Estratto della fonte:
• • • • • • •

La cosa incredibile è che nel mezzo di questa situazione anche un famoso giornale argentino, La Nacion, ha dedicato un articolo al fenomeno non solo citando gli “influencer” ma anche dando consigli al limite della legalità per coloro che, stanchi di aspettare il turno consolare, decidano di andare in Italia a conquistarsi la cittadinanza.

Pare incredibile che mentre stranieri che risiedono da anni nel nostro Paese, ne parlino correttamente la lingua e siano ormai “italiani” a tutti gli effetti (alcuni dei quali atleti che eccellono nelle loro specialità) non abbiano ancora ottenuto la nostra cittadinanza mentre persone che mai hanno messo piede da noi, non parlano nemmeno una parola di italiano e ai quali della nostra Nazione non interessa nulla vengano nominati cittadini dopo aver trovato in un Comune italiano un certificato di un antenato di quasi due secoli fa e dopo “residenze” di pochissimi giorni!

Immaginatevi che faccia farebbe un impiegato del Consolato austriaco se mi recassi da lui con il certificato di matrimonio di un trisavolo mio che, militando nelle milizie austriache, nel 1848 si trovava a vivere in quel di Mantova e chiedessi il passaporto e la cittadinanza di quel Paese. Di sicuro chiamerebbero un’ambulanza e verrei trasferito in una clinica neurologica! Pare incredibile, ma se io fossi Argentino e un mio lontano parente italiano a partire dal 1861 si fosse trasferito a Buenos Aires, al chiedere la cittadinanza italiana non avrei nessun problema!

Chiariamo una cosa: non sono né leghista, ma nemmeno parteggio per quella frangia radical-chic che predica la società aperta e liquida senza leggi, l’accoglimento senza regole, è contro la polizia definendola un repressore al servizio dello Stato, ma quando vengono toccati i propri interessi la convoca in sua difesa oppure definisce Maduro un democratico perseguitato dal mondo occidentale, ma si guarda bene dal trasferirsi nel Paradiso terrestre del Venezuela. No, qui la cosa che mi pare veramente deprimente è il significato odierno che ha la cittadinanza italiana: da come è regolata pare veramente un’offesa per tutte quelle persona che nell’arco della sua storia hanno dato la vita per costruire il nostro Paese. Ridurla nello stato attuale è veramente doloroso, ma la colpa non può essere data ai vari furbetti che approfittano di una situazione creata dalla nostra politica che nel corso degli anni, ogniqualvolta si è tentato di sopprimere il fenomeno con regole precise, oltretutto condivise dalla gran maggioranza delle altre Nazioni nelle quali per esempio la nazionalità e trasmissibile solo a partire dalla seconda generazione, si è girata dall’altra parte. Perché regole precise in questo campo vorrebbe dire non poter contare sui circa 2 milioni e mezzo di voti delle nostre Comunità all’estero che portano all’elezione di Deputati e Senatori che le rappresentano. E che vogliono solo ed esclusivamente il passaporto subito, come promettono slogan elettorali dei loro movimenti. Spesso anche i loro eletti parlano un italiano approssimativo, ma pure tra gli elettori la lingua di Dante è praticamente sconosciuta. Per non parlare dei voti ai referendum, che dimostrano come la realtà del Paese di cui sono anche loro cittadini, avendo diritto di voto, sia totalmente sconosciuta.

• • • • • • •

Consegna: Ricopia dal brano sulla cittadinanza italiana il passo compreso tra "Pare incredibile che" e "di pochissimi giorni!", estremi inclusi.

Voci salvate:
• • • • • • •

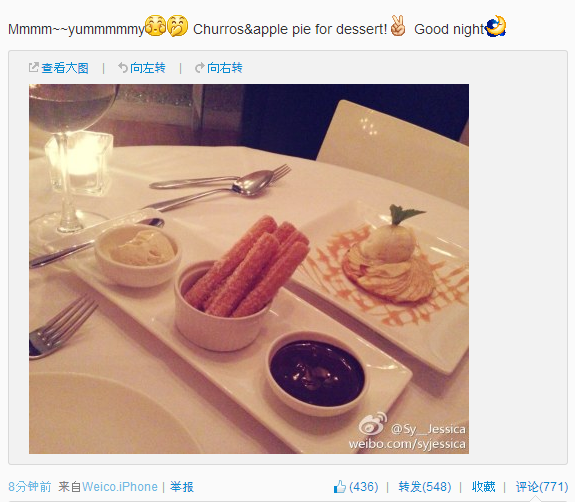Click the rotate-left arrow icon
Viewport: 575px width, 502px height.
click(123, 67)
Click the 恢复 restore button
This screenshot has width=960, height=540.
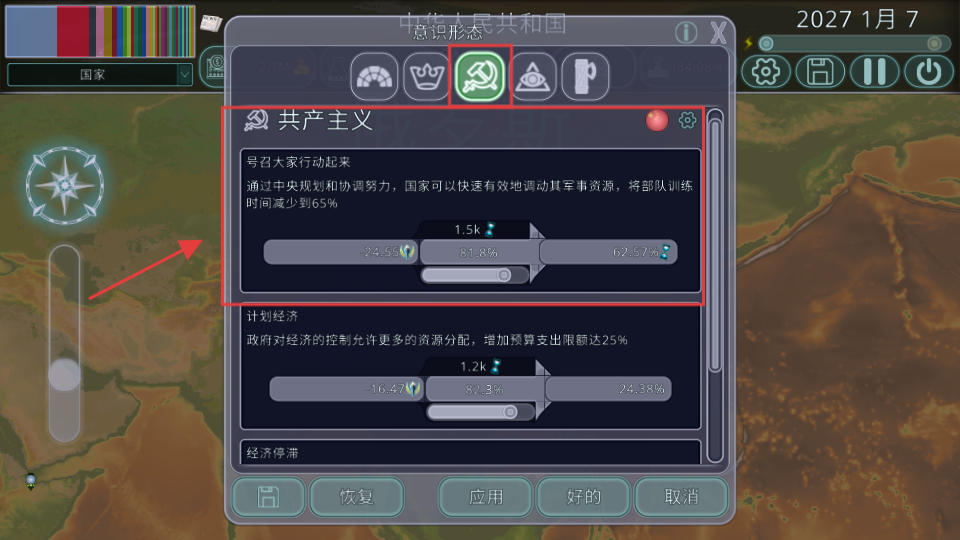click(x=356, y=497)
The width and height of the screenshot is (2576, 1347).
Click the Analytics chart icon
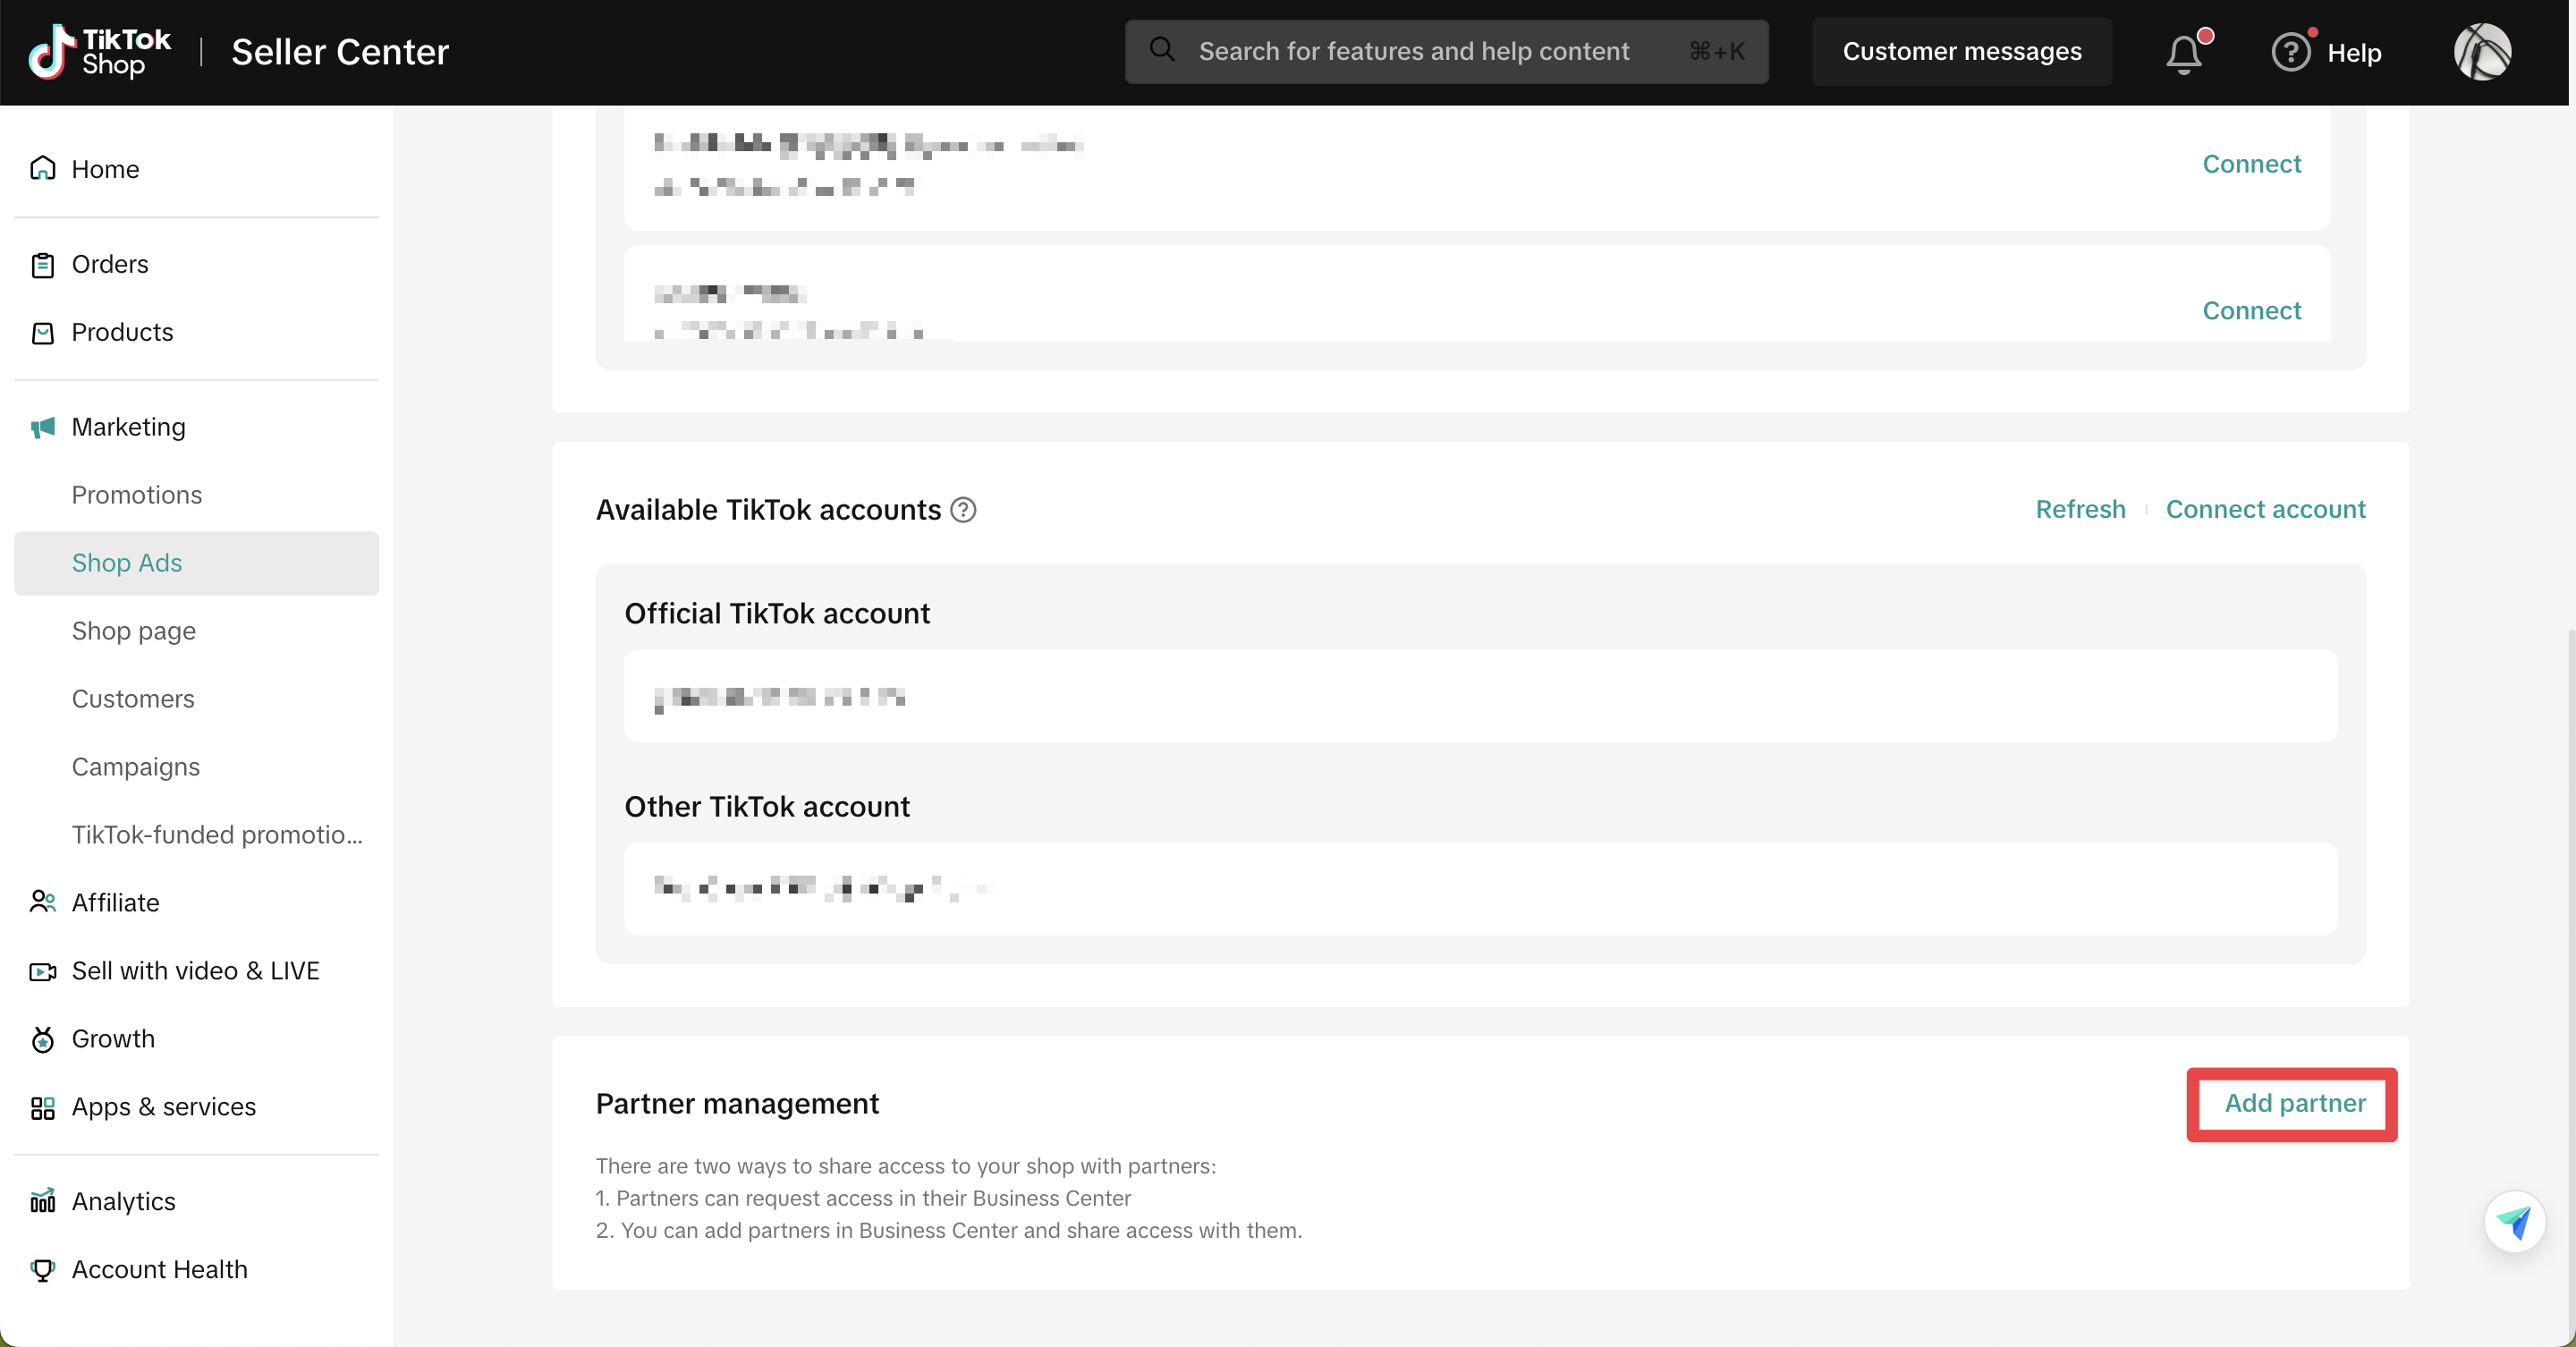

• • • • • • •

Risposta attesa:
Pare incredibile che mentre stranieri che risiedono da anni nel nostro Paese, ne parlino correttamente la lingua e siano ormai “italiani” a tutti gli effetti (alcuni dei quali atleti che eccellono nelle loro specialità) non abbiano ancora ottenuto la nostra cittadinanza mentre persone che mai hanno messo piede da noi, non parlano nemmeno una parola di italiano e ai quali della nostra Nazione non interessa nulla vengano nominati cittadini dopo aver trovato in un Comune italiano un certificato di un antenato di quasi due secoli fa e dopo “residenze” di pochissimi giorni!